On this side of the House we are federalists in the true sense of the term: in the sense employed by James Madison in the 1780s when he wrote
The Federalist Papers
; in the sense that the term federationist was used a century ago in Australia when a federal system was being considered for that country; in the sense that citizens of Switzerland mean when they speak of the way their country divides its powers between federal and cantonal levels of government; and, most important, in the sense that the term confederate was used by the fathers of our own federal system at the conferences in Quebec City, London and Charlottetown in the mid-1860s.
We believe that a federal system ought to consist of two orders of government, each of which is completely sovereign within its own areas of jurisdiction and each of which has no authority whatsoever in the areas of jurisdiction assigned to the other order of government. This is what the great British jurist Albert Venn Dicey meant when he made the startling but accurate observation that:
A federal state requires for its formation...a body of countries such as the...Colonies of America or the Provinces of Canada, so closely connected by locality, by history...or the like, as to be capable of bearing, in the eyes of their inhabitants, an impress of common nationality.
Of course our Fathers of Confederation viewed the U.S. model and chose to construct our own federation a little differently. They judged that the United States constitution had given the federal government too few powers and the states too many.
They therefore assigned to the central government certain powers which in the U.S.A. are given to the states. An obvious example of this is criminal law, which in most federal systems is the responsibility of the state or the cantonal government but which in Canada is a federal matter.
Our fathers were federalists nonetheless in the pure sense of the term and not advocates of a unitary state. Within the sphere of jurisdiction falling to each province the fathers clearly meant for that province to be absolutely sovereign. They also intended the federal government to be absolutely sovereign within its own areas of jurisdiction, with no provincial interference.
Wherever the fathers thought some form of joint jurisdiction would be the best arrangement, and they did not think this very often, they said so overtly, as in section 95 of the constitution which gives joint jurisdiction over agriculture.
Unfortunately this decision to create a less decentralized union has been misinterpreted in recent decades as proof that what was intended for Canada was a highly centralized union in which the federal government could justifiably tinker in matters that clearly fall within the provincial realm of jurisdiction.
The federal government does this by offering to share the cost of provincial government programs and then attempting to impose conditions not only on how the transferred money is spent but also upon the manner in which all provincial moneys in that area will be used.

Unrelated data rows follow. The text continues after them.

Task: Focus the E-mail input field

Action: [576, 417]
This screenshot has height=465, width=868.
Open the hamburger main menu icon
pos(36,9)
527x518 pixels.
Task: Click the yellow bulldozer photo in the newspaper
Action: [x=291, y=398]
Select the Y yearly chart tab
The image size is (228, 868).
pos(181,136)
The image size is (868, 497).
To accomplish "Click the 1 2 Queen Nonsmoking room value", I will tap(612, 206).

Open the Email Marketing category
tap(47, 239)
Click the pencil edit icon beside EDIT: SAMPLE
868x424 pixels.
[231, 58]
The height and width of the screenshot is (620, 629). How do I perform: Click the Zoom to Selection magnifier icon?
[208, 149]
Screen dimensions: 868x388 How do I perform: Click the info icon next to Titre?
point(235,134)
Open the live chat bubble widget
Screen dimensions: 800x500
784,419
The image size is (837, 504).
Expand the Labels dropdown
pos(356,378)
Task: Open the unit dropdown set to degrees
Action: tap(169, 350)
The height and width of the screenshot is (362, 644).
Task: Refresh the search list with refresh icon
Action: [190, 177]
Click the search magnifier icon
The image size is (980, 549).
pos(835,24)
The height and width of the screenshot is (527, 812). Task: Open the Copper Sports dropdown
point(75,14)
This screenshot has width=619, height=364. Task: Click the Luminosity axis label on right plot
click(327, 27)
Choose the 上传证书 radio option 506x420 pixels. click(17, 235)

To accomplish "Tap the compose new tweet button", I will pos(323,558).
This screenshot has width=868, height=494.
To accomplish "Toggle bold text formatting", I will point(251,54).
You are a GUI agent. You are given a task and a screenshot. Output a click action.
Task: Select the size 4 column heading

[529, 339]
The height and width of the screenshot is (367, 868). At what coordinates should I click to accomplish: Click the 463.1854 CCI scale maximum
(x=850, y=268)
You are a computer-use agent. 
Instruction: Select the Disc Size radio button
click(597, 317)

This may seem a reasonable request, or at least tolerable, when speaking of federal grants amounting to 50% of total spending on a program, the so-called 50 cent dollars of the 1960s and 1970s.
Today when the federal government contributes less than 20 cents to every dollar of health care spending, for example, such demands for compliance to federal standards is clearly intended purely as propaganda, with the provinces bearing the lion's share of the cost of important programs but with the federal government taking as much credit as possible for maintaining standards that it does not take seriously.
This does not happen because the federal government is smarter than provincial governments. It has not happened because the voters who participate in federal elections are more responsible, more caring or more intelligent than the voters who cast their ballots in provincial elections. It has not happened because federal Liberals care more about health care and education than do provincial Liberals, Conservatives or New Democrats.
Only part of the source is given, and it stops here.